Top of MATERIAL FOR THIS TASK
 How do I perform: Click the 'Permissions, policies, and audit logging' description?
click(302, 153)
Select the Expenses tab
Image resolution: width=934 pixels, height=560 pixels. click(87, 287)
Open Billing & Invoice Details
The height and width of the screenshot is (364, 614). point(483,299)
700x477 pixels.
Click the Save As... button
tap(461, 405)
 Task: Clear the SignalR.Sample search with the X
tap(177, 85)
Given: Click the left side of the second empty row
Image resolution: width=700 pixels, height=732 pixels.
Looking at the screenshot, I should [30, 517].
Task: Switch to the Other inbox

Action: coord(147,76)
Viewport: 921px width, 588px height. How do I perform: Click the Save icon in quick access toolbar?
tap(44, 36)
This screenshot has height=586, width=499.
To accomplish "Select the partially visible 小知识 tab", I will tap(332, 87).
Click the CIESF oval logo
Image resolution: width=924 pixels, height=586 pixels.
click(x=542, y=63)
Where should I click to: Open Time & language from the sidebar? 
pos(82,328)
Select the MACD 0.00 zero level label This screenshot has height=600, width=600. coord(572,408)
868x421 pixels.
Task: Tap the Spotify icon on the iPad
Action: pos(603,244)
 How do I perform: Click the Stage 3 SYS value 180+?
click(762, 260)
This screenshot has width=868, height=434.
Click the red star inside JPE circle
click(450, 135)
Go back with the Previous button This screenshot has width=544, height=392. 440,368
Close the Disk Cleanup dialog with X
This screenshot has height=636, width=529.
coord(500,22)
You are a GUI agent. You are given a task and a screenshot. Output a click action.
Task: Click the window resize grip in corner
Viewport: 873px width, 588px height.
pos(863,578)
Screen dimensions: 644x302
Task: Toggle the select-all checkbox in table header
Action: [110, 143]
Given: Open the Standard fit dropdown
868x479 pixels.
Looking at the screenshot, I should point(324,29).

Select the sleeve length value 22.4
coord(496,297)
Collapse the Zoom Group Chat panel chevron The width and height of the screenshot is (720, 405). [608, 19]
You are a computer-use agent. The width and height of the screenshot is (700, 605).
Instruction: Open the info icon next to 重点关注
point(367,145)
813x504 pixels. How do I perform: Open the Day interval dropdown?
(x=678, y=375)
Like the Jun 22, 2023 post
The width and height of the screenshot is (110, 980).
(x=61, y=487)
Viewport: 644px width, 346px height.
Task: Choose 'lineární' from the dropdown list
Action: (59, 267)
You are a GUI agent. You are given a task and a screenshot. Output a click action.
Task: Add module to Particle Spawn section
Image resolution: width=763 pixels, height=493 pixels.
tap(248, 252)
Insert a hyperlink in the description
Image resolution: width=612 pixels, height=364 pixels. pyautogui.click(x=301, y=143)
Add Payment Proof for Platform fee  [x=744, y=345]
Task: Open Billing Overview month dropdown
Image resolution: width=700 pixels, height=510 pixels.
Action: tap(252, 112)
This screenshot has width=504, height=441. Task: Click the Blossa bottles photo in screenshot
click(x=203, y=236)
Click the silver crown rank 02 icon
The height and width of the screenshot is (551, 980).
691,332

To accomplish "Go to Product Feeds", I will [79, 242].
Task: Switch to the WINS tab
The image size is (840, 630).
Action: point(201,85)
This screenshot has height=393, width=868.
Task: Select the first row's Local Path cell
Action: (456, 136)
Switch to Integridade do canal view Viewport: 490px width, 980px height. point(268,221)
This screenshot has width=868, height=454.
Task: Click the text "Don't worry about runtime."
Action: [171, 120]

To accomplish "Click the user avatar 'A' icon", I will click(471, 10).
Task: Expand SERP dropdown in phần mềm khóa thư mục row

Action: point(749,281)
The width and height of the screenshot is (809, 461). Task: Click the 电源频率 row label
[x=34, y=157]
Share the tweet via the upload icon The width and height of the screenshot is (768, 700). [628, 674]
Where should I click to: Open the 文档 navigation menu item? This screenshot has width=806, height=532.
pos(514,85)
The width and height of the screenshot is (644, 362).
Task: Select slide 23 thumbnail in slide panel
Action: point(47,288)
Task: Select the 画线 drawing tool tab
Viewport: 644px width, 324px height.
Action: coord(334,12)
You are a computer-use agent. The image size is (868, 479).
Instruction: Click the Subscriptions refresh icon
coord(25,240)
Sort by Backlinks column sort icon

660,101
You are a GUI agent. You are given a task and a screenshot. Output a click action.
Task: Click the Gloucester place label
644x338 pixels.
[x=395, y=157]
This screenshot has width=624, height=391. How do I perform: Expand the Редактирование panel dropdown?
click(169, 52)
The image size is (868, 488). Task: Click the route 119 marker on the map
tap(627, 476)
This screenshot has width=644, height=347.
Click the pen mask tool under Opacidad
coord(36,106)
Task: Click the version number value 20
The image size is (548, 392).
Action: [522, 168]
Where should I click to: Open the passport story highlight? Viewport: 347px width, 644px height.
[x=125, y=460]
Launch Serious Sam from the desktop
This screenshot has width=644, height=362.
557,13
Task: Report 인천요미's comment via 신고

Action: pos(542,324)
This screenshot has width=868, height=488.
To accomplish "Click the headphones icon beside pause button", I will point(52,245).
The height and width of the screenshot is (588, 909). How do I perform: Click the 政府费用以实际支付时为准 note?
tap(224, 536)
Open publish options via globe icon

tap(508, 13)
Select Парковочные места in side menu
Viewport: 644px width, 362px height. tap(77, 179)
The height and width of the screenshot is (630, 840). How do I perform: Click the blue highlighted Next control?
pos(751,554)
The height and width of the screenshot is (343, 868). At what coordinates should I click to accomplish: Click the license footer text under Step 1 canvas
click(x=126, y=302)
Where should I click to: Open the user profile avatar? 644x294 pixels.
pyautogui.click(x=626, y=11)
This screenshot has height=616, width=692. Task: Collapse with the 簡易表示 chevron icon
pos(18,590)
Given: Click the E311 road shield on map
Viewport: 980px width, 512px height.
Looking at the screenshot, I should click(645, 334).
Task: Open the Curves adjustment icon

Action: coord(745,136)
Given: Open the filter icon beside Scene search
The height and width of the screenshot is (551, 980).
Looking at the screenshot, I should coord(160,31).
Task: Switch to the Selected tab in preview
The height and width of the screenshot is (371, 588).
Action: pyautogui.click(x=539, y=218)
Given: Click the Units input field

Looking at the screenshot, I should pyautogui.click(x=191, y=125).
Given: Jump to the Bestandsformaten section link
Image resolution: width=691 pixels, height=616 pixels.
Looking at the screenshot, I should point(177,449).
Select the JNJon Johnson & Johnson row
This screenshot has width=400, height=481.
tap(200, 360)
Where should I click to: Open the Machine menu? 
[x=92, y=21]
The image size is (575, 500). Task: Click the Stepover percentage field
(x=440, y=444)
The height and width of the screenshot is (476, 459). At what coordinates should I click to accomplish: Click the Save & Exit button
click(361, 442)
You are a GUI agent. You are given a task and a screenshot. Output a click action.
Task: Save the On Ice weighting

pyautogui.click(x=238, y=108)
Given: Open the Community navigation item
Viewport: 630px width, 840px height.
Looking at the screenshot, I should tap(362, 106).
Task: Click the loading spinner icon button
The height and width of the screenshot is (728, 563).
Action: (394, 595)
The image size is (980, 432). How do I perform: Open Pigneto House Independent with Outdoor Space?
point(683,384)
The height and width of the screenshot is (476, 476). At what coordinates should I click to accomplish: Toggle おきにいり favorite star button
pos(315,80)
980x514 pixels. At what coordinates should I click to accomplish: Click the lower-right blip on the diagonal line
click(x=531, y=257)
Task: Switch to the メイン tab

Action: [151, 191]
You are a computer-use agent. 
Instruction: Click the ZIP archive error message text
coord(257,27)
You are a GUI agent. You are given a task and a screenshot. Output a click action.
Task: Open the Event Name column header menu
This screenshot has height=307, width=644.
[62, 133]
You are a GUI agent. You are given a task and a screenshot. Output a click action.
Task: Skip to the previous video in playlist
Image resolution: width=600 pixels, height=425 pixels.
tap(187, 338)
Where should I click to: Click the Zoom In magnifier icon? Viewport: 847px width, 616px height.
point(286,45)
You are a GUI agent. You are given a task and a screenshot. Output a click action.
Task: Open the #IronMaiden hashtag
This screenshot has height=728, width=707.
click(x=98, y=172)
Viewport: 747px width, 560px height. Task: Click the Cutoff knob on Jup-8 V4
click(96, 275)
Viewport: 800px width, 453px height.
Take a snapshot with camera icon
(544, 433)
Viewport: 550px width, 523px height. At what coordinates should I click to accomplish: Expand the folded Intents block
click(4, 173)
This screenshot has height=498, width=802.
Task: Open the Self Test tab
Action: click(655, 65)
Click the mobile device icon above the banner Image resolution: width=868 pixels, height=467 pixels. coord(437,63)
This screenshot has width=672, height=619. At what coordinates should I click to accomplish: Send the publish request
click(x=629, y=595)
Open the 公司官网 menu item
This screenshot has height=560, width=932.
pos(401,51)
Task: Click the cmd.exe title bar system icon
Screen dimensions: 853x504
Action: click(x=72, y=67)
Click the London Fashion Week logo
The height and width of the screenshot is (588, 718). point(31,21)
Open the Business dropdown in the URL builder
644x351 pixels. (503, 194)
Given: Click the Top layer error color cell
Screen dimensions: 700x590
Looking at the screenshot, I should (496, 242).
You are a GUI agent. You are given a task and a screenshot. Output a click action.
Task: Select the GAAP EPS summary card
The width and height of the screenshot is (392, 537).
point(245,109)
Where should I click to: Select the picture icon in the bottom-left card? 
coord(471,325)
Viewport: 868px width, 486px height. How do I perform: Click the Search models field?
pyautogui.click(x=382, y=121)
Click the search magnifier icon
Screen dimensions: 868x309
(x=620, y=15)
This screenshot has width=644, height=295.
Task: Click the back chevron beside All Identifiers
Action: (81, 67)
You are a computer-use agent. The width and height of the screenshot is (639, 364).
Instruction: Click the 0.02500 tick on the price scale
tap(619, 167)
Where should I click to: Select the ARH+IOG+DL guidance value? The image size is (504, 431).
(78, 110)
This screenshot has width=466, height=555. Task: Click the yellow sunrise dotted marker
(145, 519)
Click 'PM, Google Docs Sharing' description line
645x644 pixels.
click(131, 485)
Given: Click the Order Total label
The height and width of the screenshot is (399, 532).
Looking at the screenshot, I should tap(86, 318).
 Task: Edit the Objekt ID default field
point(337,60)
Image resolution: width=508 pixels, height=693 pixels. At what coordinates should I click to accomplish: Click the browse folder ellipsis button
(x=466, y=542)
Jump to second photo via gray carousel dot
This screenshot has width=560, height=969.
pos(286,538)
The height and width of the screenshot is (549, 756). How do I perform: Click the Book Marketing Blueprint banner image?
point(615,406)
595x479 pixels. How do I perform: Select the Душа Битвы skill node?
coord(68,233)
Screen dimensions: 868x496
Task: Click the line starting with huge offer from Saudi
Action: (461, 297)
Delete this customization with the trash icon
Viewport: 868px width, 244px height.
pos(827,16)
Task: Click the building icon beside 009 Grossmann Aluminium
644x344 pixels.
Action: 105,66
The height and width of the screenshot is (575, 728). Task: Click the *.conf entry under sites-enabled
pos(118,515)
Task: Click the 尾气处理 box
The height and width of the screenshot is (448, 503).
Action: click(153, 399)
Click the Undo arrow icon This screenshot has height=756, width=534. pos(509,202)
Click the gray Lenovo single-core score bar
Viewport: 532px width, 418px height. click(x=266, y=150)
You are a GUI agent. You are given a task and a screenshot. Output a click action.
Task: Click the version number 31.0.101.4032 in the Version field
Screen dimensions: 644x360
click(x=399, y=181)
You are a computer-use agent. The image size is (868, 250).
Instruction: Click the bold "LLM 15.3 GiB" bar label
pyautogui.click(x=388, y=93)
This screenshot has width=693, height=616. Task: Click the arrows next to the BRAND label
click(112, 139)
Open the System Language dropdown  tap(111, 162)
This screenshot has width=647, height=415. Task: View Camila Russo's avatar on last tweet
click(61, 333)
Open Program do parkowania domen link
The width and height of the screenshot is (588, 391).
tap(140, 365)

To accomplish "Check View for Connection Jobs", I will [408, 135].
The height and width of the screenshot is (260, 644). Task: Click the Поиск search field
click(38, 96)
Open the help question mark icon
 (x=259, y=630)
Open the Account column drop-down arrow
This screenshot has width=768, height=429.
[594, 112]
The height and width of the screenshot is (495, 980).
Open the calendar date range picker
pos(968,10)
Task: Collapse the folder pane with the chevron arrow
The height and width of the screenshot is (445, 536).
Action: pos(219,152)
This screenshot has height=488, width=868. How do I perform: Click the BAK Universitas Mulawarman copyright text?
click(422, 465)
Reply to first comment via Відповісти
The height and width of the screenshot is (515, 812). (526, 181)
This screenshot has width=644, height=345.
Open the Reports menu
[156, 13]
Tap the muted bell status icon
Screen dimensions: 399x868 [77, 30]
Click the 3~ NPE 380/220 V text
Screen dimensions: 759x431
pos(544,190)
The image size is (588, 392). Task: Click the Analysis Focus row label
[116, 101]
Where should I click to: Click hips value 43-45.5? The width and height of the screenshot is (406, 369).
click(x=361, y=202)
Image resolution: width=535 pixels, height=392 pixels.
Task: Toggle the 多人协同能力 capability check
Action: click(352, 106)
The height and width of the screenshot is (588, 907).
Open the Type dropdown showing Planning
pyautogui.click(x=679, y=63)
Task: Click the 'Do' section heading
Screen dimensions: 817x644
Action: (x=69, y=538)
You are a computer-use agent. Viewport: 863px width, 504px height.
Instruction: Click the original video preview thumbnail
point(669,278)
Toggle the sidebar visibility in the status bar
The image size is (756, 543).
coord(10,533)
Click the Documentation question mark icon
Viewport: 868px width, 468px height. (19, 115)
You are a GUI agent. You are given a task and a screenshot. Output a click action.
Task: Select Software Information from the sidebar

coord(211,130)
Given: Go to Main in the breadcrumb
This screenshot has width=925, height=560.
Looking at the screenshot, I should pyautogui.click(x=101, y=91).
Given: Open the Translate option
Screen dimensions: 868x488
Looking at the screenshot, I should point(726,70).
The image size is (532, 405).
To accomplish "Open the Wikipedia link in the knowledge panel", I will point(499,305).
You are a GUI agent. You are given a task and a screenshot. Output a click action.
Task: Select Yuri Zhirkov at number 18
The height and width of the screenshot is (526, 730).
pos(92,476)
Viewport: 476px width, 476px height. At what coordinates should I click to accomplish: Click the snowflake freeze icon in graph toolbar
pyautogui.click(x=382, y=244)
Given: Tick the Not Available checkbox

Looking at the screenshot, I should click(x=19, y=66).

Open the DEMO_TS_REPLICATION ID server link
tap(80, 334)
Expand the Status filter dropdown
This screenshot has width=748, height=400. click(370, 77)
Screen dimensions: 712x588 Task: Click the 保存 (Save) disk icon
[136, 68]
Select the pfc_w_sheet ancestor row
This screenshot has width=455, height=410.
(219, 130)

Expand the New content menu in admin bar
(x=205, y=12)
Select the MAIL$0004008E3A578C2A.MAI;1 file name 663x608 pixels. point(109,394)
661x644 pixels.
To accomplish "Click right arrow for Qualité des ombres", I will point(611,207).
Bottom of MATERIAL FOR THIS TASK
* REQUIRED WORK *
Look for the word "Jump" in every line of the records. State how many lines contain it, and write only the number.

* FINISHED TASK *
2